JawaPos.com – Aktivitas mengasah intan menjadi beragam pernik perhiasan masih berdenyut di perkampungan Dalam Pagar, Martapura Timur, Banjar, Kalimantan Selatan (Kalsel). Tidak jauh berbeda dengan Plered, masyarakat Dalam Pagar pun mendapatkan keahlian mereka secara turun-temurun. Para perajin kriya logam mulia itu belajar secara autodidak.
Itu pula yang terjadi pada Rifyan Zaki. Perajin perhiasan Martapura itu sudah menggeluti profesinya selama 30 tahun. Lelaki yang akrab dipanggil Ian tersebut dikenal sebagai perajin emban cincin dan gelang batu permata.
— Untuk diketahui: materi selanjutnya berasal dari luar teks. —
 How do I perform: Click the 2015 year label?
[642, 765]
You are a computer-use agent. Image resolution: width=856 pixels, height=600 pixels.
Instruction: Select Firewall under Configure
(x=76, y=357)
Dari ruang tamu rumahnya, Ian menafkahi keluarganya. Pundi-pundi rupiah dia hasilkan dari sana. ”Alatnya pakai kikir sama gagaran (gerinda, Red),” ujarnya saat ditemui Jawa Pos di kediamannya pada Desember lalu.
Sebagaimana sentra keramik di Plered, sentra kriya logam mulia dan perhiasan di Dalam Pagar juga punya akar sejarah yang kuat. Semuanya berawal dari aktivitas pendulangan intan di beberapa titik di Martapura pada era kolonial.
Dari pendulangan, biji intan mentah kemudian didistribusikan ke perajin. Oleh para perajin, intan mentah digosok dan dibentuk menjadi batu permata yang punya nilai jual tinggi.